### YOUR INSTRUCTIONS
The word "next" may appear in lines of the data; say how many such lines there are, with nothing beyond the number.

Collected data entries:
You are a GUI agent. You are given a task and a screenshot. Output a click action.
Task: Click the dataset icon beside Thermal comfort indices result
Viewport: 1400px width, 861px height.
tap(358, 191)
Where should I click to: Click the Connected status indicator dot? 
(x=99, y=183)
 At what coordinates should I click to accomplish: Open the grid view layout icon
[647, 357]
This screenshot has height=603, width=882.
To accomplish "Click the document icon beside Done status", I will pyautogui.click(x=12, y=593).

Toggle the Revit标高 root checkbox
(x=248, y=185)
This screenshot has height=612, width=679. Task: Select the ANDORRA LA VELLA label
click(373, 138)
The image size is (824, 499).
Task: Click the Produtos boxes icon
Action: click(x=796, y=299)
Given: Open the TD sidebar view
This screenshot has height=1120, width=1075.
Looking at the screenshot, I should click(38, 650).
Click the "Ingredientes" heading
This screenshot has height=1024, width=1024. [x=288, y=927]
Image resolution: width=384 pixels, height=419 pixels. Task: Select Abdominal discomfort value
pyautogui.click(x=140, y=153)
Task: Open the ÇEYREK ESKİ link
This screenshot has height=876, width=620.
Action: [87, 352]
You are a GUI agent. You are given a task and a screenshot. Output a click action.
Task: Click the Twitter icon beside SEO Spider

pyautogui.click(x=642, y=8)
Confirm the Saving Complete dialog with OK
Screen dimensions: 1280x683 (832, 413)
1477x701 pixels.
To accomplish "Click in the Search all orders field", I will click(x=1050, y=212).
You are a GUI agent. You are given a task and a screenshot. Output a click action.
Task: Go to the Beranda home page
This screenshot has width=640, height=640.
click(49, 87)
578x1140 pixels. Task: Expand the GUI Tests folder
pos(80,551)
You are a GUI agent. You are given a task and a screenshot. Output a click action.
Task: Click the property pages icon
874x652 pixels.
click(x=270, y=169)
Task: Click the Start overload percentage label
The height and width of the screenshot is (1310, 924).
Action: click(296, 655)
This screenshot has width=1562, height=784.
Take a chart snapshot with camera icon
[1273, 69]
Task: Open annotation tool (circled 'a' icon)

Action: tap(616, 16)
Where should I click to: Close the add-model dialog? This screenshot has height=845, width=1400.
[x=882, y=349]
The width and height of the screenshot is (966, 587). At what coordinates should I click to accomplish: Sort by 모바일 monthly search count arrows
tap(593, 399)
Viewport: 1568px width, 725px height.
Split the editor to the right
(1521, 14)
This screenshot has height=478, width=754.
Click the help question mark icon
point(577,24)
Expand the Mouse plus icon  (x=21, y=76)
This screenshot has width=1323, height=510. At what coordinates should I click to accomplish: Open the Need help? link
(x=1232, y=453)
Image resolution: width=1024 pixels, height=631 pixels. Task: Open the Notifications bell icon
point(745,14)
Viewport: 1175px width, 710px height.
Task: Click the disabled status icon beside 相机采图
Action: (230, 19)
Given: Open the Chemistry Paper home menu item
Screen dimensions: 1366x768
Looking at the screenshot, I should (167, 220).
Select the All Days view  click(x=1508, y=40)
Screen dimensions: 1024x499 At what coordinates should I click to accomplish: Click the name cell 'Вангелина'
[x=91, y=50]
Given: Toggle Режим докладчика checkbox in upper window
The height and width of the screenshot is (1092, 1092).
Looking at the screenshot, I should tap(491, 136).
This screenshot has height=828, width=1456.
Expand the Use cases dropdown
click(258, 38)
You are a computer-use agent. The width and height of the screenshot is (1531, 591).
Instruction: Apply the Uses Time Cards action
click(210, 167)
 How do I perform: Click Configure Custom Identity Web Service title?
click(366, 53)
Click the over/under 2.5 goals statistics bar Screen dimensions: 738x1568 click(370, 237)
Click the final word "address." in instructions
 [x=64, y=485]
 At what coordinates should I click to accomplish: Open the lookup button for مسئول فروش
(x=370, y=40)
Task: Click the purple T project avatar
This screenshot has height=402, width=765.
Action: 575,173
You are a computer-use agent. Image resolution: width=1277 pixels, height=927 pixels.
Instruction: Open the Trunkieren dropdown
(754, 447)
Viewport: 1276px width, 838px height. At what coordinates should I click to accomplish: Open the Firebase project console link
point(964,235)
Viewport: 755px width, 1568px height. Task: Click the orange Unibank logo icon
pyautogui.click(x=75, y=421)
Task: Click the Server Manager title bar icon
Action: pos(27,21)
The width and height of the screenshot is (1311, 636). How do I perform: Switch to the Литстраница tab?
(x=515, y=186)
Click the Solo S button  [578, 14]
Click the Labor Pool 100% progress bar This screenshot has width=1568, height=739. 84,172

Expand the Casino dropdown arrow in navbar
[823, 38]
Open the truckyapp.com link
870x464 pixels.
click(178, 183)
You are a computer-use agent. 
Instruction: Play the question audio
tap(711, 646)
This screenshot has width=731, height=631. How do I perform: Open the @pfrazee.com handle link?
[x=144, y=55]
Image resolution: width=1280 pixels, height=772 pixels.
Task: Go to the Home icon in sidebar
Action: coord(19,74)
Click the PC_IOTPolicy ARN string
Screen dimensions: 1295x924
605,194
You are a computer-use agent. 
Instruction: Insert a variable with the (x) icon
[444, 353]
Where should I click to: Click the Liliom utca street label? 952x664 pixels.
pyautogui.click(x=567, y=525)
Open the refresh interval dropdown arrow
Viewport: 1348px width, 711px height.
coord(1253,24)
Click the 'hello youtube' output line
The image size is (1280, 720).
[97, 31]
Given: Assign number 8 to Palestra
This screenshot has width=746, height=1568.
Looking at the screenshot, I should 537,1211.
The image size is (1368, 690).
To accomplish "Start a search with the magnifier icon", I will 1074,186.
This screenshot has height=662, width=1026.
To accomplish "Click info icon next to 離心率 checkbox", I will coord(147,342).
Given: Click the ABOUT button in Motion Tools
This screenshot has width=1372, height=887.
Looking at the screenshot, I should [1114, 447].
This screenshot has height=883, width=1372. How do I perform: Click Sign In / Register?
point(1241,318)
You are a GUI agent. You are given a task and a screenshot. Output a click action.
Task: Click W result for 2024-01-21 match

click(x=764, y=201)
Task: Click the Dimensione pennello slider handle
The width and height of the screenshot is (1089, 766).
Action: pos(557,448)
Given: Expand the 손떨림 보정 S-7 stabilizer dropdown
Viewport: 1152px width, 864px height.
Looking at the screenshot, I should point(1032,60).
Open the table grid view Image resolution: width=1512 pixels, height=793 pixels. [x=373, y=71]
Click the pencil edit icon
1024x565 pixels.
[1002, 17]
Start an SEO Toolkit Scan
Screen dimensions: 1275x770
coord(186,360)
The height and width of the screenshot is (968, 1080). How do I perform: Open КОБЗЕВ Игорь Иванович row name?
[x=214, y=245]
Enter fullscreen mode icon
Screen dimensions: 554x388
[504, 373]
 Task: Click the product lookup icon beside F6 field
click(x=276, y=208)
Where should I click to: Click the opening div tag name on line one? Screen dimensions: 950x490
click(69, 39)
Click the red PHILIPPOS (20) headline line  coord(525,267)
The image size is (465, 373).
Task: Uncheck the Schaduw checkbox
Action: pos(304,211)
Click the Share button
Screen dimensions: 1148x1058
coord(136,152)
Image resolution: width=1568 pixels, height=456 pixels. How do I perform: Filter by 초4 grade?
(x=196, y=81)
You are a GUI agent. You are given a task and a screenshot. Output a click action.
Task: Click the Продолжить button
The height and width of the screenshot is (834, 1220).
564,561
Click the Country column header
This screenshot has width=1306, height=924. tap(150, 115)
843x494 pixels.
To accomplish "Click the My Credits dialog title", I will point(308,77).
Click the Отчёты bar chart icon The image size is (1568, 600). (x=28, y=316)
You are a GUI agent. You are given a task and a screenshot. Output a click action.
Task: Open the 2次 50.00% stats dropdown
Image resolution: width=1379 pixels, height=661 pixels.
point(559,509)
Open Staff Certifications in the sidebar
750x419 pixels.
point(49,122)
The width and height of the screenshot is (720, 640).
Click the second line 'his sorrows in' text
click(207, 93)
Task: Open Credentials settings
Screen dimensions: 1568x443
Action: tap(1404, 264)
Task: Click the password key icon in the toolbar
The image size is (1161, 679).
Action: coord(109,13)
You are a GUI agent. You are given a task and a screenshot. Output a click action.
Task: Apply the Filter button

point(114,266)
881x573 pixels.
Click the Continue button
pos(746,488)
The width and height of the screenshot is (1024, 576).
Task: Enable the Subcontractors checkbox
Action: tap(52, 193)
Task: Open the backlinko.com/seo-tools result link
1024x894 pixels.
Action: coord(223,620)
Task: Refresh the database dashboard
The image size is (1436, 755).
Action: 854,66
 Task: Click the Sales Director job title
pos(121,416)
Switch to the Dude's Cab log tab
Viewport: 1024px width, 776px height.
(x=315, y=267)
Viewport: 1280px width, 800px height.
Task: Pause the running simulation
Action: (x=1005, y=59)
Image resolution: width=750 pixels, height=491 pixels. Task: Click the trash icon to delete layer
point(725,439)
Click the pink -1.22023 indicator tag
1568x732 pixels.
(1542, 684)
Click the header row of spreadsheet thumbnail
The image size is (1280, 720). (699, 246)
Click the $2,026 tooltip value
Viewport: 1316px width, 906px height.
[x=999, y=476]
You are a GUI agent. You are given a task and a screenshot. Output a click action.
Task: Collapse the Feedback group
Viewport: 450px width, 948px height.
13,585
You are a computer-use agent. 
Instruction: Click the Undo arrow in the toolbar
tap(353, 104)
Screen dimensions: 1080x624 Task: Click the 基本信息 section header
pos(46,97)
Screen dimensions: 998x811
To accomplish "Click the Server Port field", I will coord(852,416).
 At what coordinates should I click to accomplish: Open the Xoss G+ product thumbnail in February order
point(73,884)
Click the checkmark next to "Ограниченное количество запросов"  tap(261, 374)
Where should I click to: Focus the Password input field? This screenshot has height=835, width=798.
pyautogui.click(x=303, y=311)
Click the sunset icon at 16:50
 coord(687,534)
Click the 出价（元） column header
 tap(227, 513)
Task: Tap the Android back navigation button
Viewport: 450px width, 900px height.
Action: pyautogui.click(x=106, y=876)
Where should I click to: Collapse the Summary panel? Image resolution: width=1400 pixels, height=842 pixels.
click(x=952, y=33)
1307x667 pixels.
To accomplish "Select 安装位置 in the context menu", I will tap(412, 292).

### ANSWER TO THIS EXERCISE
2